### Exercise objective
Consider the listing below. Extract exactly the lines from the line containing "Virgin Wines (46, 2064)" to the line containing "All for under £11 (20, 2427)", both included.

### Supplied data
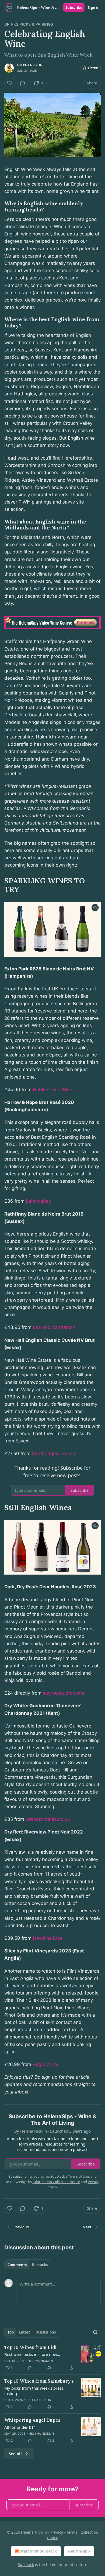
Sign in (94, 7)
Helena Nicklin (29, 65)
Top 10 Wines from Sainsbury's (39, 2381)
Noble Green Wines (54, 1089)
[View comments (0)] (22, 83)
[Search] (95, 2332)
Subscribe (73, 7)
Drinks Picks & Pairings (28, 24)
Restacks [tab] (40, 2264)
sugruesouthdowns (63, 1693)
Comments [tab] (17, 2264)
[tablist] (27, 2264)
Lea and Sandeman (54, 1327)
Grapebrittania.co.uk (48, 1819)
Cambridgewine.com (54, 1453)
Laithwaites (38, 1201)
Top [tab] (11, 2332)
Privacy (56, 2532)
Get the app (79, 2551)
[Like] (9, 83)
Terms (71, 2532)
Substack (26, 2564)
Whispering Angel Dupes (32, 2420)
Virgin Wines (46, 2064)
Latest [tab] (24, 2332)
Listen (93, 68)
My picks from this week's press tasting (33, 2390)
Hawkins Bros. (48, 1938)
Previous (21, 2227)
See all (15, 2453)
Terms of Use (78, 2176)
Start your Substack (38, 2551)
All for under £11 (20, 2427)
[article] (52, 2357)
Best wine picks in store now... (32, 2354)
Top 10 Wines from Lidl (30, 2347)
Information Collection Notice (56, 2181)
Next (87, 2227)
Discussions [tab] (46, 2332)
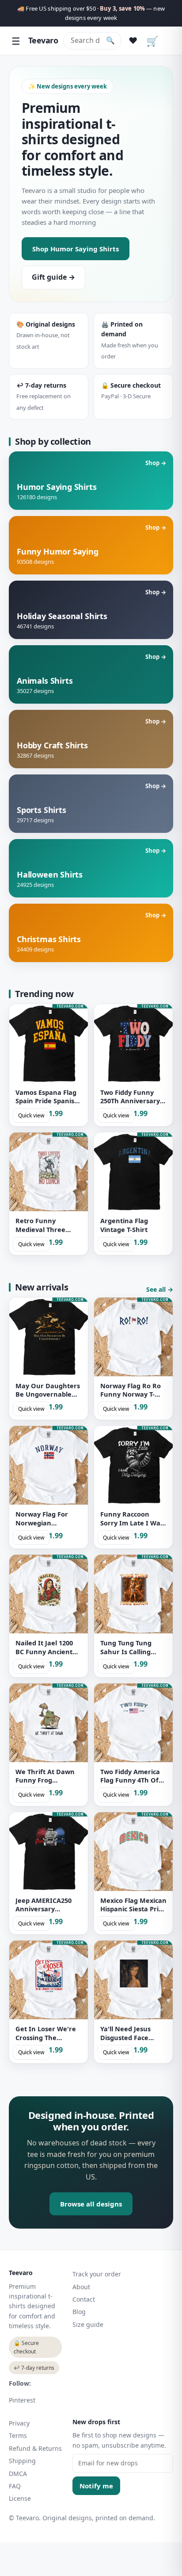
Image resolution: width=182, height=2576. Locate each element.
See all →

### Reply
Virgin Wines (46, 2064)
Latest [tab] (24, 2332)
Listen (93, 68)
My picks from this week's press tasting (33, 2390)
Hawkins Bros. (48, 1938)
Previous (21, 2227)
See all (15, 2453)
Terms of Use (78, 2176)
Start your Substack (38, 2551)
All for under £11 (20, 2427)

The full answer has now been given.